» **THE PROBLEM**: Can you retype the lines from the line with "Locate an element" up to and including the line with "x-tick-label: 20000 is", leaving the pictures out of your answer?

* * * *

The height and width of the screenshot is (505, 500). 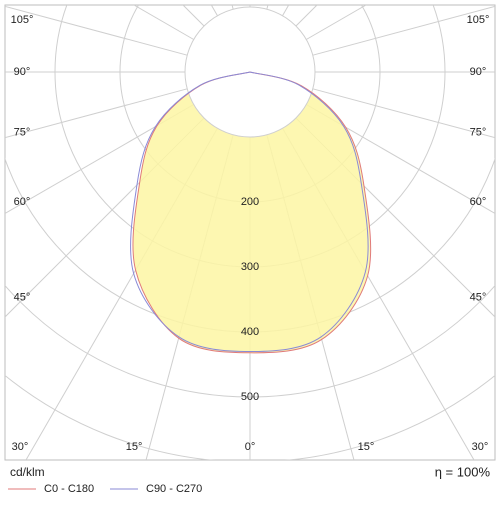 What do you see at coordinates (250, 202) in the screenshot?
I see `r-tick-label: 200` at bounding box center [250, 202].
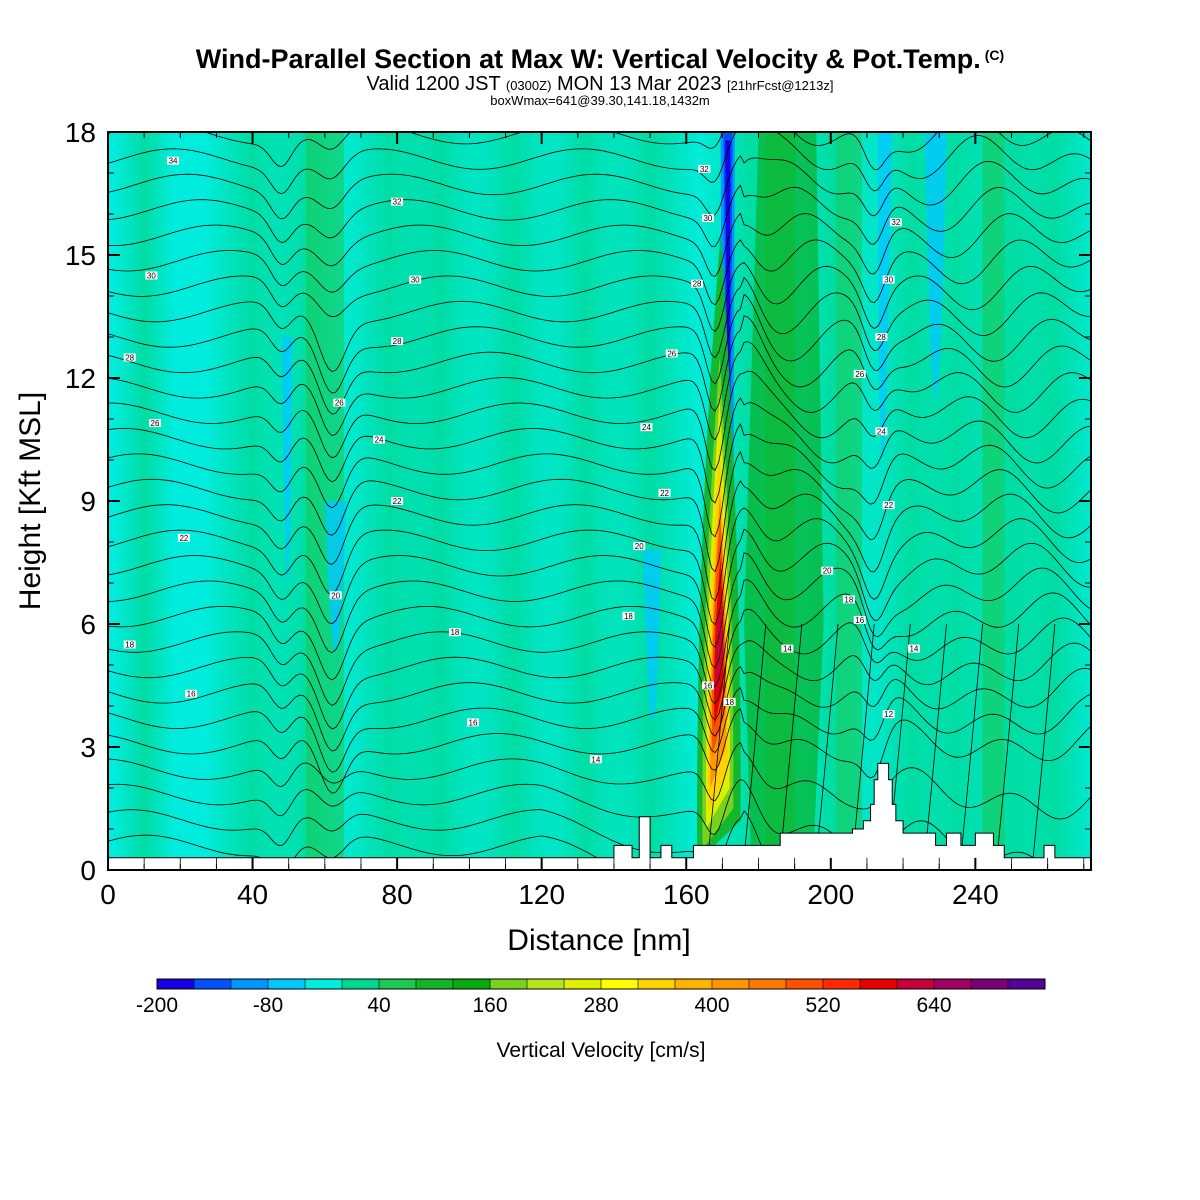 This screenshot has height=1200, width=1200. Describe the element at coordinates (378, 1006) in the screenshot. I see `colorbar-tick-label: 40` at that location.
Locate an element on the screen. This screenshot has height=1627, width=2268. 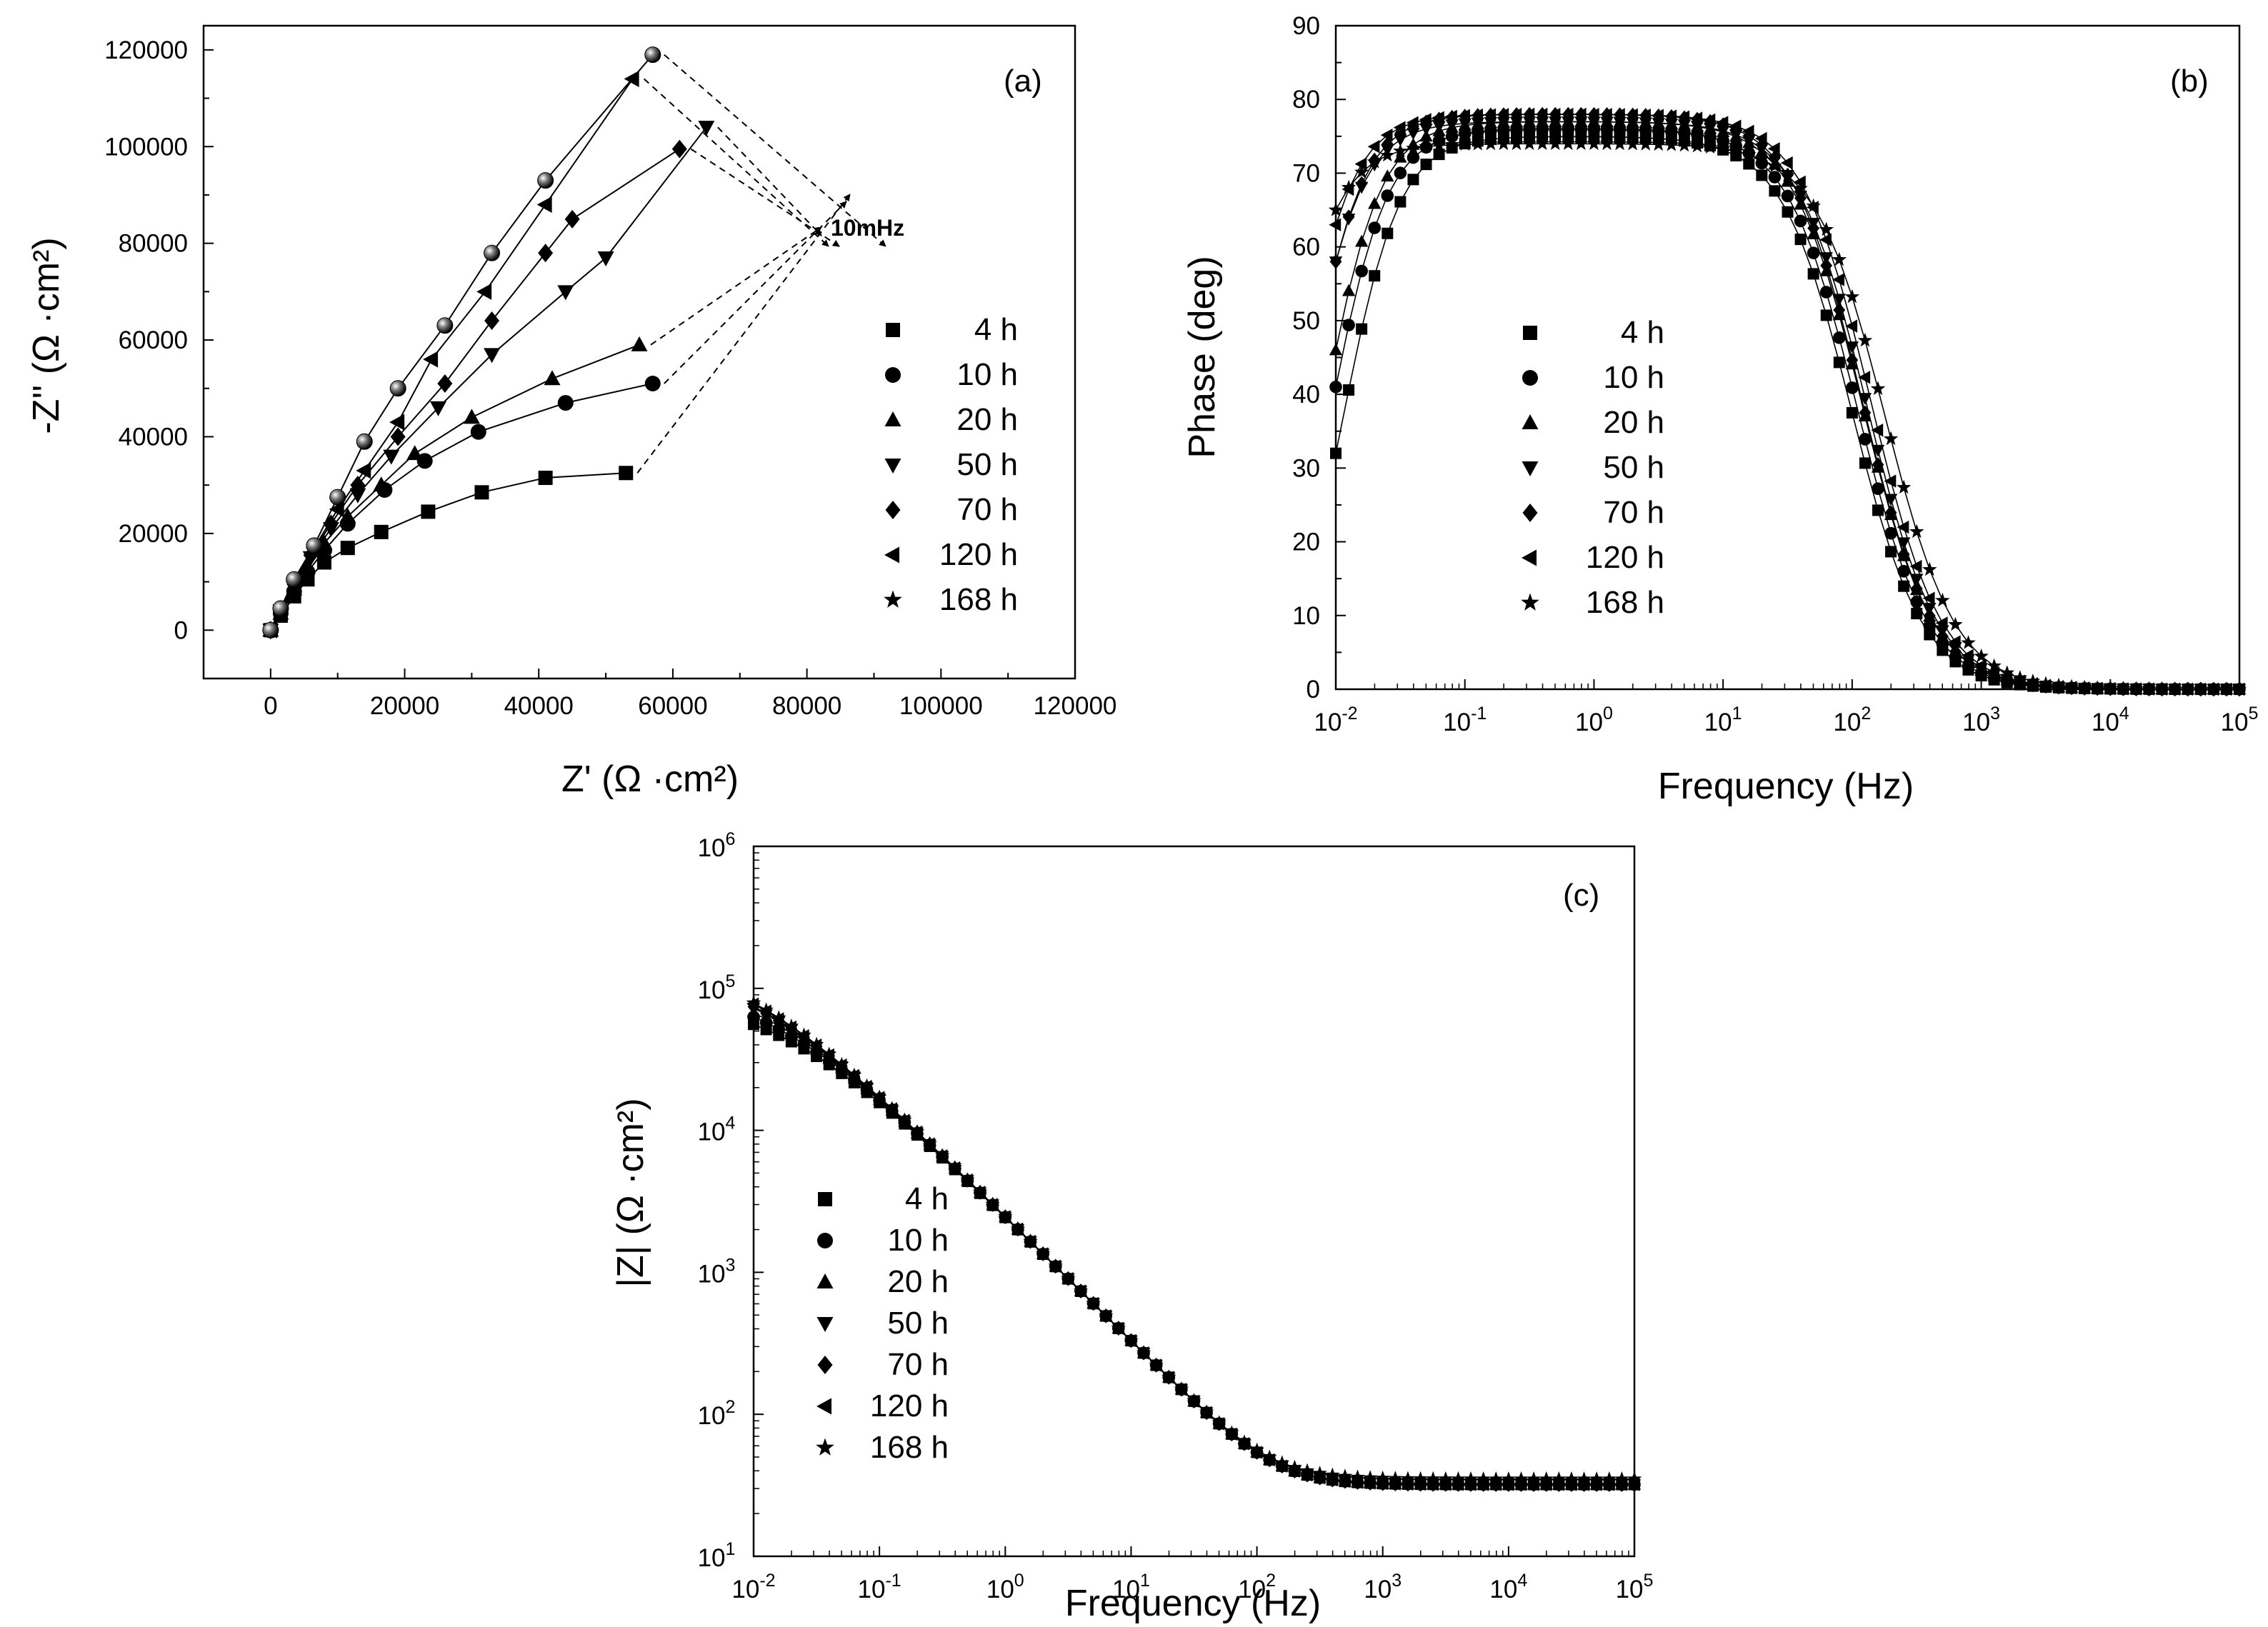
x-tick-label: 20000 is located at coordinates (404, 706).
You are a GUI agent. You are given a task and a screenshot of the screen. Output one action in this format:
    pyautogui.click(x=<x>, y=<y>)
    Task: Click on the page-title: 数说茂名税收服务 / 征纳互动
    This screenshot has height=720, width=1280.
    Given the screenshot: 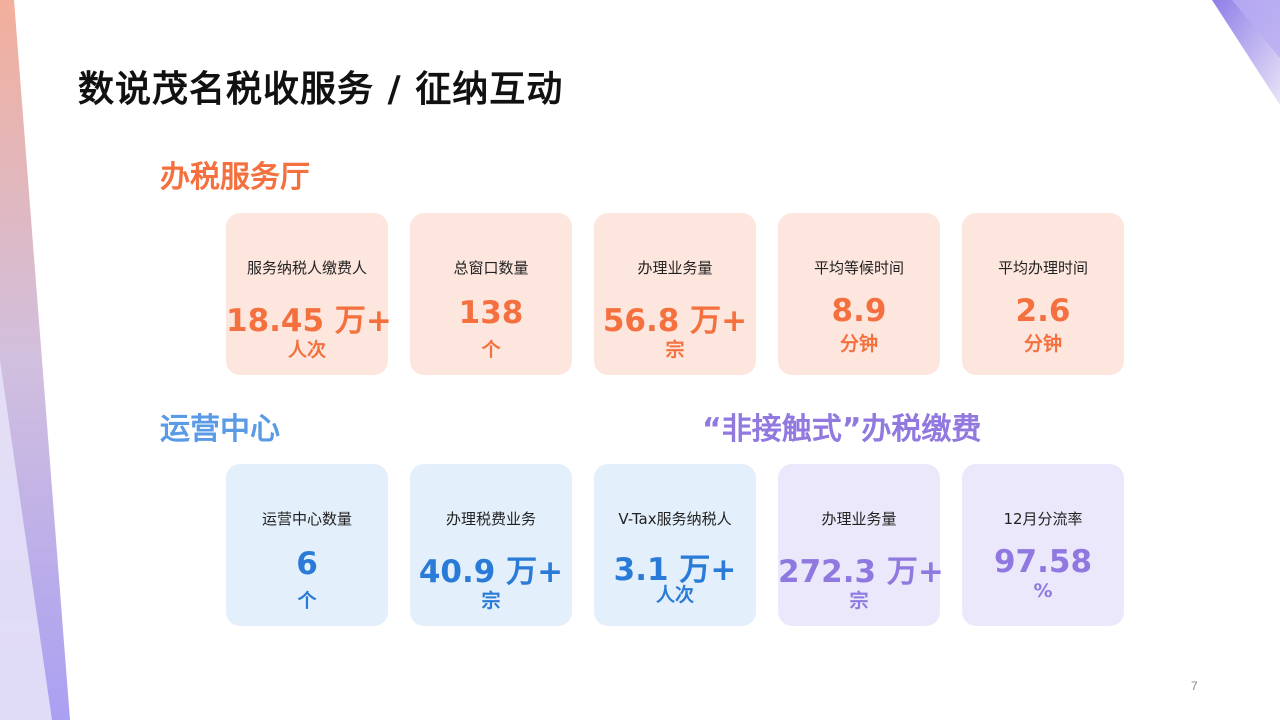 What is the action you would take?
    pyautogui.click(x=321, y=90)
    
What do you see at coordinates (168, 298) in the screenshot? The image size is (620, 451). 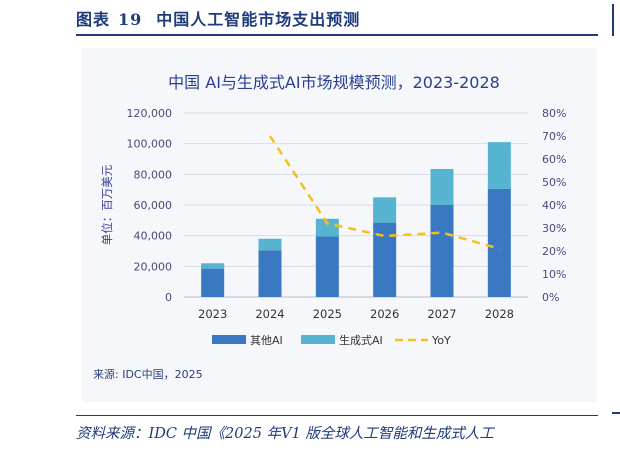 I see `y-tick-label: 0` at bounding box center [168, 298].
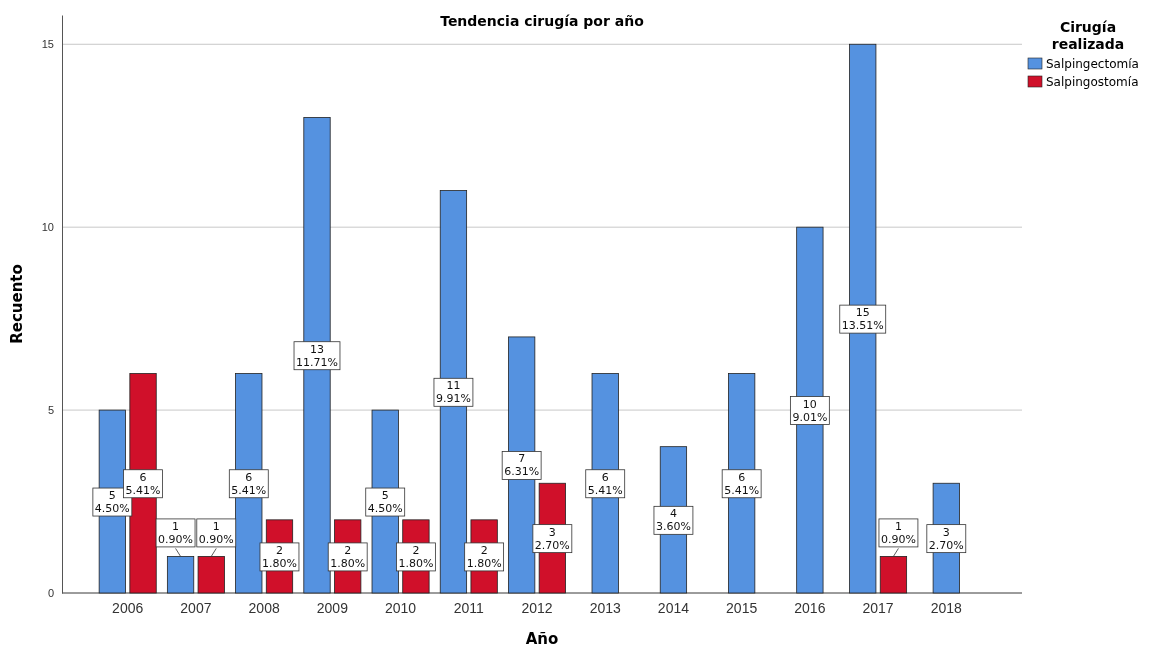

* * * *

» **SOLUTION**:
Locate an element on the screen. This screenshot has height=1627, width=2268. 
x-tick-label: 20000 is located at coordinates (404, 706).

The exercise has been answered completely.